- Pine Valley Pine Valley
- Coordinates: 42°13′31″N 76°50′43″W﻿ / ﻿42.22528°N 76.84528°W
- Country: United States
- State: New York
- County: Chemung County
- Towns: Catlin, Veteran

Area
- • Total: 1.22 sq mi (3.15 km^{2})
- • Land: 1.20 sq mi (3.12 km^{2})
- • Water: 0.015 sq mi (0.04 km^{2})
- Elevation: 930 ft (280 m)

Population (2020)
- • Total: 832
- • Density: 690.9/sq mi (266.74/km^{2})
- Time zone: UTC-5 (Eastern (EST))
- • Summer (DST): UTC-4 (EDT)
- ZIP Codes: 14872 (Pine Valley); 14864 (Millport);
- Area code: 607
- FIPS code: 36-58189
- GNIS feature ID: 960559

= Pine Valley, Chemung County, New York =

Pine Valley is a hamlet and census-designated place in the towns of Catlin and Veteran in Chemung County, New York, United States. The population was 813 at the 2010 census.

==Geography==
Pine Valley is located in northwestern Chemung County on the border of the towns of Catlin (to the west) and Veteran (to the east). It is on the west side of the valley of Catharine Creek, a northward-flowing tributary of Seneca Lake, one of the Finger Lakes. New York State Route 14 passes through the center of Pine Valley, leading south 4 mi to Horseheads and 10 mi to downtown Elmira. To the north Route 14 leads 9 mi to Montour Falls and 12 mi to Watkins Glen.
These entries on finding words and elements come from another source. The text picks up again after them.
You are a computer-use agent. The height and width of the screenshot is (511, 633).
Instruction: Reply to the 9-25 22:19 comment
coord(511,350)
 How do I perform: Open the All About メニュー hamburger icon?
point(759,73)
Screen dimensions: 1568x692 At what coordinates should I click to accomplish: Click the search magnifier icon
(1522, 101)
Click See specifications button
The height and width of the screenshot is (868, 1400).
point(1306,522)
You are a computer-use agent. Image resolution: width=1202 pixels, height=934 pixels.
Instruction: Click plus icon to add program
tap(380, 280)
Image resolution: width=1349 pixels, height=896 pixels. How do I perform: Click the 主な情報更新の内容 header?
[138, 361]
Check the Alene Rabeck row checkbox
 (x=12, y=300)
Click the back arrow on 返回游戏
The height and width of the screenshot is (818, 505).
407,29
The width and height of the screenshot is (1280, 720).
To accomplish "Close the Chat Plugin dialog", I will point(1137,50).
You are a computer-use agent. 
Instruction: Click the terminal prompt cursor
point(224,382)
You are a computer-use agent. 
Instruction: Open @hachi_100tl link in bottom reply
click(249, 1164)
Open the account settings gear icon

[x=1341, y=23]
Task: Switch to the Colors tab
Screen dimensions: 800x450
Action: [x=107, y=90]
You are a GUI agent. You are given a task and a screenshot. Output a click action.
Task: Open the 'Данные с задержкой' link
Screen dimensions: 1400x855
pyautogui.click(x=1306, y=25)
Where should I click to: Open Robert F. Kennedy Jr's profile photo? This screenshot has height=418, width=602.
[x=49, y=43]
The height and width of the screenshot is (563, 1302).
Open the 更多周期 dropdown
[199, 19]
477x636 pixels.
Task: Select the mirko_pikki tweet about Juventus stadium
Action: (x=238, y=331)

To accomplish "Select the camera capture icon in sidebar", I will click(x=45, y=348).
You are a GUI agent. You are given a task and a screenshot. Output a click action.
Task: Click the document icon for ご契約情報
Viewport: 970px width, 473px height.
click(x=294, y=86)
According to the United States Census Bureau, the Pine Valley CDP has a total area of 3.15 sqkm, of which 3.12 sqkm is land and 0.04 sqkm, or 1.12%, is water.

==Demographics==

Historical population
| Census | Pop. | Note | %± |
| 2020 | 832 |  | — |
U.S. Decennial Census

==Education==
The school district is Horseheads Central School District.